# Available records
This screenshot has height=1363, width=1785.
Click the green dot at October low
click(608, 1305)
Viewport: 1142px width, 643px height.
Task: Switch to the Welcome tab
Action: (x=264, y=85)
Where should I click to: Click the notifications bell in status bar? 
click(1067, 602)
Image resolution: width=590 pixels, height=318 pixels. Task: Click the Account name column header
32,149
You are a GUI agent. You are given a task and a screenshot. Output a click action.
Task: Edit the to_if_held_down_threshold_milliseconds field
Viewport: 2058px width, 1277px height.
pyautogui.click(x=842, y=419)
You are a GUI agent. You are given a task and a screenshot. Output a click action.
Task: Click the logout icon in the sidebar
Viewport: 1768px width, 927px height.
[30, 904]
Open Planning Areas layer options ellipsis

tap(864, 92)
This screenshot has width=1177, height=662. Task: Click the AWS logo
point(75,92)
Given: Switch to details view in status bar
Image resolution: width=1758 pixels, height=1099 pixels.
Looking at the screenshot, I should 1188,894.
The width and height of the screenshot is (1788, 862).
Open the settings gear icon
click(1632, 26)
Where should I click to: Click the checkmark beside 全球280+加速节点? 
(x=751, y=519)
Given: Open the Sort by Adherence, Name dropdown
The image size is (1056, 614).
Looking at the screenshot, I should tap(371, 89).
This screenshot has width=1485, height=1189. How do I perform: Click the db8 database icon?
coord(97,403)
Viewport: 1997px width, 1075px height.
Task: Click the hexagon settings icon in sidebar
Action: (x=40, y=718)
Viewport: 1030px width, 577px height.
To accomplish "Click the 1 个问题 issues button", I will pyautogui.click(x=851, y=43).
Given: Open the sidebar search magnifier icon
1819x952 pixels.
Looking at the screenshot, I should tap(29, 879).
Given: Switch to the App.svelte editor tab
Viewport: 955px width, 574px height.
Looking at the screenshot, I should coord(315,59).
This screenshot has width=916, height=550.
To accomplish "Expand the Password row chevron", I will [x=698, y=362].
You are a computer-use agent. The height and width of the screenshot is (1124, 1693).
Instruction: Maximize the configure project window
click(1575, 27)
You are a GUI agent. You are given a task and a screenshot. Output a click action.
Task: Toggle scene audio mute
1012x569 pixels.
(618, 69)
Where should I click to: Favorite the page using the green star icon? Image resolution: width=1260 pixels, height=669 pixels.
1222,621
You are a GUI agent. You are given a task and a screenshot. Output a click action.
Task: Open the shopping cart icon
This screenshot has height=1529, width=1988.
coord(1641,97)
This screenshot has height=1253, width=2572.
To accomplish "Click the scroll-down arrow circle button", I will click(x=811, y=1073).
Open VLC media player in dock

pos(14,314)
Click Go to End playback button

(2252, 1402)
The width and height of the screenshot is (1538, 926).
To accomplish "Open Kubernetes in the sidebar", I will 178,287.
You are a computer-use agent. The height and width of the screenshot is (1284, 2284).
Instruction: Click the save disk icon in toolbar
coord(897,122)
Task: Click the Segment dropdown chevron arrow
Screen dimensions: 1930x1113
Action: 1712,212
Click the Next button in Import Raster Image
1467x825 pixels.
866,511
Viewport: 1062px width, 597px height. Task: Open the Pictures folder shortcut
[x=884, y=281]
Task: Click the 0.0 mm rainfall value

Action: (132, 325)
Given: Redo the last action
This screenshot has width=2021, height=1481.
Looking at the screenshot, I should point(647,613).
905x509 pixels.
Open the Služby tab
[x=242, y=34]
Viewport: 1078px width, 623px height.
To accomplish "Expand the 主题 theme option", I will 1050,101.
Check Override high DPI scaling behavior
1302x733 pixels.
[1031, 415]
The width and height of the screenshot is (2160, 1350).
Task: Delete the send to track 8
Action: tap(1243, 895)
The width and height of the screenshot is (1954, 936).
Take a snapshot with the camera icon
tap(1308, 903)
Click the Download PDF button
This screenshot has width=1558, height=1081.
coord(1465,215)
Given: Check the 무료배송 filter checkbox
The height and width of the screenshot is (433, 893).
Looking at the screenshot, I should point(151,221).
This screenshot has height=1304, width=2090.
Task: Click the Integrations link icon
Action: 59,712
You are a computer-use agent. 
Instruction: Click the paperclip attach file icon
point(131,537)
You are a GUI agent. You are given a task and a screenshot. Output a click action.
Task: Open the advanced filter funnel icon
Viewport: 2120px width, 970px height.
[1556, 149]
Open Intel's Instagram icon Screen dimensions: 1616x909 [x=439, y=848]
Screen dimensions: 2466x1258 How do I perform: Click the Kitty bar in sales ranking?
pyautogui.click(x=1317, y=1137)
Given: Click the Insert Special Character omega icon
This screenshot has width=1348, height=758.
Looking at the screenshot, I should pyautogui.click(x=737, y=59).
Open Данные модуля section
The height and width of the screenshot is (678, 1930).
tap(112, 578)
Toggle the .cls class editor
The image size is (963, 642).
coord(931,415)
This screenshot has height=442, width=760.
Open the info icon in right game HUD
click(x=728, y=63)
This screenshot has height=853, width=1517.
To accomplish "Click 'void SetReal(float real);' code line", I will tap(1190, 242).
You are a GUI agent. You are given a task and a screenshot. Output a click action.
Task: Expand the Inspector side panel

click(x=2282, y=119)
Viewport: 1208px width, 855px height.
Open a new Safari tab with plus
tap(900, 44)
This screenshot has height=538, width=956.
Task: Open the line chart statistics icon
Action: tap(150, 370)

# Task instructions
Extract the complete listing verbatim.

# Expected answer
This screenshot has height=1363, width=1785.
Click the green dot at October low
click(608, 1305)
Viewport: 1142px width, 643px height.
Task: Switch to the Welcome tab
Action: (x=264, y=85)
Where should I click to: Click the notifications bell in status bar? 
click(1067, 602)
Image resolution: width=590 pixels, height=318 pixels. Task: Click the Account name column header
32,149
You are a GUI agent. You are given a task and a screenshot. Output a click action.
Task: Edit the to_if_held_down_threshold_milliseconds field
Viewport: 2058px width, 1277px height.
pyautogui.click(x=842, y=419)
You are a GUI agent. You are given a task and a screenshot. Output a click action.
Task: Click the logout icon in the sidebar
Viewport: 1768px width, 927px height.
[30, 904]
Open Planning Areas layer options ellipsis

tap(864, 92)
This screenshot has width=1177, height=662. Task: Click the AWS logo
point(75,92)
Given: Switch to details view in status bar
Image resolution: width=1758 pixels, height=1099 pixels.
Looking at the screenshot, I should 1188,894.
The width and height of the screenshot is (1788, 862).
Open the settings gear icon
click(1632, 26)
Where should I click to: Click the checkmark beside 全球280+加速节点? 
(x=751, y=519)
Given: Open the Sort by Adherence, Name dropdown
The image size is (1056, 614).
Looking at the screenshot, I should tap(371, 89).
This screenshot has width=1485, height=1189. How do I perform: Click the db8 database icon?
coord(97,403)
Viewport: 1997px width, 1075px height.
Task: Click the hexagon settings icon in sidebar
Action: (x=40, y=718)
Viewport: 1030px width, 577px height.
To accomplish "Click the 1 个问题 issues button", I will pyautogui.click(x=851, y=43).
Given: Open the sidebar search magnifier icon
1819x952 pixels.
Looking at the screenshot, I should tap(29, 879).
Given: Switch to the App.svelte editor tab
Viewport: 955px width, 574px height.
Looking at the screenshot, I should coord(315,59).
This screenshot has width=916, height=550.
To accomplish "Expand the Password row chevron", I will [x=698, y=362].
You are a computer-use agent. The height and width of the screenshot is (1124, 1693).
Instruction: Maximize the configure project window
click(1575, 27)
You are a GUI agent. You are given a task and a screenshot. Output a click action.
Task: Toggle scene audio mute
1012x569 pixels.
(618, 69)
Where should I click to: Favorite the page using the green star icon? Image resolution: width=1260 pixels, height=669 pixels.
1222,621
You are a GUI agent. You are given a task and a screenshot. Output a click action.
Task: Open the shopping cart icon
This screenshot has height=1529, width=1988.
coord(1641,97)
This screenshot has height=1253, width=2572.
To accomplish "Click the scroll-down arrow circle button", I will click(x=811, y=1073).
Open VLC media player in dock

pos(14,314)
Click Go to End playback button

(2252, 1402)
The width and height of the screenshot is (1538, 926).
To accomplish "Open Kubernetes in the sidebar", I will 178,287.
You are a computer-use agent. The height and width of the screenshot is (1284, 2284).
Instruction: Click the save disk icon in toolbar
coord(897,122)
Task: Click the Segment dropdown chevron arrow
Screen dimensions: 1930x1113
Action: 1712,212
Click the Next button in Import Raster Image
1467x825 pixels.
866,511
Viewport: 1062px width, 597px height. Task: Open the Pictures folder shortcut
[x=884, y=281]
Task: Click the 0.0 mm rainfall value

Action: (132, 325)
Given: Redo the last action
This screenshot has width=2021, height=1481.
Looking at the screenshot, I should point(647,613).
905x509 pixels.
Open the Služby tab
[x=242, y=34]
Viewport: 1078px width, 623px height.
To accomplish "Expand the 主题 theme option", I will 1050,101.
Check Override high DPI scaling behavior
1302x733 pixels.
[1031, 415]
The width and height of the screenshot is (2160, 1350).
Task: Delete the send to track 8
Action: tap(1243, 895)
The width and height of the screenshot is (1954, 936).
Take a snapshot with the camera icon
tap(1308, 903)
Click the Download PDF button
This screenshot has width=1558, height=1081.
coord(1465,215)
Given: Check the 무료배송 filter checkbox
The height and width of the screenshot is (433, 893).
Looking at the screenshot, I should point(151,221).
This screenshot has height=1304, width=2090.
Task: Click the Integrations link icon
Action: 59,712
You are a computer-use agent. 
Instruction: Click the paperclip attach file icon
point(131,537)
You are a GUI agent. You are given a task and a screenshot. Output a click action.
Task: Open the advanced filter funnel icon
Viewport: 2120px width, 970px height.
[1556, 149]
Open Intel's Instagram icon Screen dimensions: 1616x909 [x=439, y=848]
Screen dimensions: 2466x1258 How do I perform: Click the Kitty bar in sales ranking?
pyautogui.click(x=1317, y=1137)
Given: Click the Insert Special Character omega icon
This screenshot has width=1348, height=758.
Looking at the screenshot, I should pyautogui.click(x=737, y=59).
Open Данные модуля section
The height and width of the screenshot is (678, 1930).
tap(112, 578)
Toggle the .cls class editor
The image size is (963, 642).
coord(931,415)
This screenshot has height=442, width=760.
Open the info icon in right game HUD
click(x=728, y=63)
This screenshot has height=853, width=1517.
To accomplish "Click 'void SetReal(float real);' code line", I will tap(1190, 242).
You are a GUI agent. You are given a task and a screenshot. Output a click action.
Task: Expand the Inspector side panel

click(x=2282, y=119)
Viewport: 1208px width, 855px height.
Open a new Safari tab with plus
tap(900, 44)
This screenshot has height=538, width=956.
Task: Open the line chart statistics icon
Action: tap(150, 370)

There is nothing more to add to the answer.